A melody (from Greek μελῳδία, melōidía, "singing, chanting"), also tune, voice or line, is a linear succession of musical tones that the listener perceives as a single entity. In its most literal sense, a melody is a combination of pitch and rhythm, while more figuratively, the term can include other musical elements such as tonal color. It is the foreground to the background accompaniment. A line or part need not be a foreground melody.
Melodies often consist of one or more musical phrases or motifs, and are usually repeated throughout a composition in various forms. Melodies may also be described by their melodic motion or the pitches or the intervals between pitches (predominantly conjunct or disjunct or with further restrictions), pitch range, tension and release, continuity and coherence, cadence, and shape.
Johann Philipp Kirnberger argued:
The true goal of music—its proper enterprise—is melody. All the parts of harmony have as their ultimate purpose only beautiful melody. Therefore, the question of which is the more significant, melody or harmony, is futile. Beyond doubt, the means is subordinate to the end.
The Norwegian composer Marcus Paus has argued:
Melody is to music what a scent is to the senses: it jogs our memory. It gives face to form, and identity and character to the process and proceedings. It is not only a musical subject, but a manifestation of the musically subjective. It carries and radiates personality with as much clarity and poignancy as harmony and rhythm combined. As such a powerful tool of communication, melody serves not only as protagonist in its own drama, but as messenger from the author to the audience.

WRITTEN TASK 1 = Translate this sentence from the passage on melody into Spanish: "It is the foreground to the background accompaniment."
WRITTEN TASK 2 = In the passage on melody, rewrite the part from "A melody (from" to "a foreground melody.", changing "listener" to "audience".

RECORDS SHOWN =
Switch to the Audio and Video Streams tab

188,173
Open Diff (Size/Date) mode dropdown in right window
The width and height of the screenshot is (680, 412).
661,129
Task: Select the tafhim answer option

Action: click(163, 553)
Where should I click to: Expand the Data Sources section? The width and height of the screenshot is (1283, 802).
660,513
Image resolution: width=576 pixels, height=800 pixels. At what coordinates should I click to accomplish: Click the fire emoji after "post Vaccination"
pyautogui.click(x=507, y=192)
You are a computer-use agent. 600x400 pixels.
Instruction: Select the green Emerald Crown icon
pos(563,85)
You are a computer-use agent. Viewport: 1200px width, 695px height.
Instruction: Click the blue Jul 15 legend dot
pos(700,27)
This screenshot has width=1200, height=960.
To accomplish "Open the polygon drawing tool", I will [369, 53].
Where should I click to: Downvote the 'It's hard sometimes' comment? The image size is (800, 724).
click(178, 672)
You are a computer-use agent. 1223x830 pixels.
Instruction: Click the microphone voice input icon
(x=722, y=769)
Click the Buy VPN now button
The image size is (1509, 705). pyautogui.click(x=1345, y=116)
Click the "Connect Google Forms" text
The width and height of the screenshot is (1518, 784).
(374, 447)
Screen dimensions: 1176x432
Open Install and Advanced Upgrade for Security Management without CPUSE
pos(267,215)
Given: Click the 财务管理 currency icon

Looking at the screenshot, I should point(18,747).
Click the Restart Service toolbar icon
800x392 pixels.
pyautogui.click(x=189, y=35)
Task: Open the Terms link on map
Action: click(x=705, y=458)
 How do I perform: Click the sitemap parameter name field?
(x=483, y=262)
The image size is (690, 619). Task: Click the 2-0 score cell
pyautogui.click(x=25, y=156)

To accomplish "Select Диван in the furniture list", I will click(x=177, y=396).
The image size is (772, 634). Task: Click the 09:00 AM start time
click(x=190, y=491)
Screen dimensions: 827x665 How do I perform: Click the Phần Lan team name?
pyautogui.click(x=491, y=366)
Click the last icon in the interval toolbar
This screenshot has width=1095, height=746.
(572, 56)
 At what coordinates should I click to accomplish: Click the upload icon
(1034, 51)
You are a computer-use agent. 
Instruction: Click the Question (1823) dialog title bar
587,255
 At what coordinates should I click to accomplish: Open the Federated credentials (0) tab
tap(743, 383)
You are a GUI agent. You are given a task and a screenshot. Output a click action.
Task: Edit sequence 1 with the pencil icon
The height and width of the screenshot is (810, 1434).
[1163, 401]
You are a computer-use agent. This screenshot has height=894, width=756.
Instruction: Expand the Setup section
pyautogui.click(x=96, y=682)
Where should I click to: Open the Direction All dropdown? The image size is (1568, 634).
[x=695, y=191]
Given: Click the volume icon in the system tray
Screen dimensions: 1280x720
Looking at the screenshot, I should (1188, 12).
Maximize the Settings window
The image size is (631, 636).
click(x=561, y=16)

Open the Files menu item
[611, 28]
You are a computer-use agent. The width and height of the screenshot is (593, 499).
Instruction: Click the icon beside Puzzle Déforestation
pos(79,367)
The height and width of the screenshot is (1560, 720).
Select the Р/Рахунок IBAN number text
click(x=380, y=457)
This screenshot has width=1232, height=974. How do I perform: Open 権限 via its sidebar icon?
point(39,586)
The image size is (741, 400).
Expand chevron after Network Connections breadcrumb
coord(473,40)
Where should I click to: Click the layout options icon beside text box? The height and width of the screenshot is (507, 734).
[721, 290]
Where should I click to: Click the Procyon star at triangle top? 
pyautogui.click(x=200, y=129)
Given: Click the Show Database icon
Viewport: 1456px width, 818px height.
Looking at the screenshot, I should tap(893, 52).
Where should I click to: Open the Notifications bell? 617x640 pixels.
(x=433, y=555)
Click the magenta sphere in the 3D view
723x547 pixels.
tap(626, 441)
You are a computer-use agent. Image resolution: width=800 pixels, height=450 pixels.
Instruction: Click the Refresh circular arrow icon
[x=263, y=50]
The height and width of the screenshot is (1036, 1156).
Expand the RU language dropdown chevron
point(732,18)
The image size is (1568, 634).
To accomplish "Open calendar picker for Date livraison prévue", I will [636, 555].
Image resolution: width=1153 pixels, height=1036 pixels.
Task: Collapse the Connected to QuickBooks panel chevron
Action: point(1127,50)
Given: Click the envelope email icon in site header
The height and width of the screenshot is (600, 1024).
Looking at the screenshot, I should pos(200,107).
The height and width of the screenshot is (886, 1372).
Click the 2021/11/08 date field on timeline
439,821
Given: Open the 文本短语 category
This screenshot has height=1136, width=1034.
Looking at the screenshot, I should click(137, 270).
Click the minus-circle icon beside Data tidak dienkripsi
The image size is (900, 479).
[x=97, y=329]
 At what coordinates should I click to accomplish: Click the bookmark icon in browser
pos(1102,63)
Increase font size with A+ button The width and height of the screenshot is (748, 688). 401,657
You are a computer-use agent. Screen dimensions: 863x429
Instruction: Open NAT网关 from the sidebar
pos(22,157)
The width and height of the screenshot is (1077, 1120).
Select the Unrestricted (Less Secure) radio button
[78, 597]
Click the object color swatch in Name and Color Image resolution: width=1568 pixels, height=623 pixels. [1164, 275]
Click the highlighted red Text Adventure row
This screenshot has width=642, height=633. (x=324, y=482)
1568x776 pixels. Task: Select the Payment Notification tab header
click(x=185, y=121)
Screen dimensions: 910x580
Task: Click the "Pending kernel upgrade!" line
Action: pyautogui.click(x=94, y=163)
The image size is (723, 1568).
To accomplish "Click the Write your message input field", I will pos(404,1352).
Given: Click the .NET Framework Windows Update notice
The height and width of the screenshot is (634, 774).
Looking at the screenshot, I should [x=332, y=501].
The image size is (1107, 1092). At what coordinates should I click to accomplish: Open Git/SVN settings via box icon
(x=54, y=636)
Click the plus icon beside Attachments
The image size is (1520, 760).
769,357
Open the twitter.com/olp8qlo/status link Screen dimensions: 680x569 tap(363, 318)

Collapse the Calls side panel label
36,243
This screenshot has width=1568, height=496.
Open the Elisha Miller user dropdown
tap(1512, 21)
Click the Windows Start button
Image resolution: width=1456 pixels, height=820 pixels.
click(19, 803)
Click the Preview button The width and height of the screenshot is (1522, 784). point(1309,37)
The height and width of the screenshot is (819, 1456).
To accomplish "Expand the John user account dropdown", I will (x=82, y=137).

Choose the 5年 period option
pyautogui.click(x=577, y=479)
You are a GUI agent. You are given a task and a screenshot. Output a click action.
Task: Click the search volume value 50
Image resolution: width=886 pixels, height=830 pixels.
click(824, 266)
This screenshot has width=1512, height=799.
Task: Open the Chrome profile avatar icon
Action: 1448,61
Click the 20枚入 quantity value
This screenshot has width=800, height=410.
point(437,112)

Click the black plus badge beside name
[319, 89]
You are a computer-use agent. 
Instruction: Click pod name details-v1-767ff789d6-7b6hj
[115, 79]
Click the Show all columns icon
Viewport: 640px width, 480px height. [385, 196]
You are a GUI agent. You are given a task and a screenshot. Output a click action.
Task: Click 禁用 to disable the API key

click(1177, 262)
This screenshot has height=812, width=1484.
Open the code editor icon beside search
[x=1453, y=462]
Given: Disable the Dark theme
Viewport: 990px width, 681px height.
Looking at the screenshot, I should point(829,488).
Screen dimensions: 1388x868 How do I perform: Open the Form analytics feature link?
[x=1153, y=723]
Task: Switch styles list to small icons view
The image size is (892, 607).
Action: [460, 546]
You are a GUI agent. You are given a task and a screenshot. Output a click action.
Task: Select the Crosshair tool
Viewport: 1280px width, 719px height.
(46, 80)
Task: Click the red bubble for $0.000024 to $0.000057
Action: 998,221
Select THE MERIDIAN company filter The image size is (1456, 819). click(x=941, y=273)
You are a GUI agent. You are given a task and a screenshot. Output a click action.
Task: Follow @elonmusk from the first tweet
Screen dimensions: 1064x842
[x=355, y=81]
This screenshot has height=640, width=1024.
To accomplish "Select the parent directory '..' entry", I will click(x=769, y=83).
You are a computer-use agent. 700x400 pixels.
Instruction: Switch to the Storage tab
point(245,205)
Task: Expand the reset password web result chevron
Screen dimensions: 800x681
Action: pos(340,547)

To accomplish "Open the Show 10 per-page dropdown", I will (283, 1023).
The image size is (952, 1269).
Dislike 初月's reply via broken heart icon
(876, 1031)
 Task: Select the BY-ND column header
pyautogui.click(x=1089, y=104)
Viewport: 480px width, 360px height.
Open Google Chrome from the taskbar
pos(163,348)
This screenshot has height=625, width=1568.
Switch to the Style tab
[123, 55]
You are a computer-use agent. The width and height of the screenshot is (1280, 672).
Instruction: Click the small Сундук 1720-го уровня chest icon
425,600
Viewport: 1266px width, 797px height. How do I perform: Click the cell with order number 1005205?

OUTPUT 1 = Es el primer plano frente al acompañamiento de fondo.

OUTPUT 2 =
A melody (from Greek μελῳδία, melōidía, "singing, chanting"), also tune, voice or line, is a linear succession of musical tones that the audience perceives as a single entity. In its most literal sense, a melody is a combination of pitch and rhythm, while more figuratively, the term can include other musical elements such as tonal color. It is the foreground to the background accompaniment. A line or part need not be a foreground melody.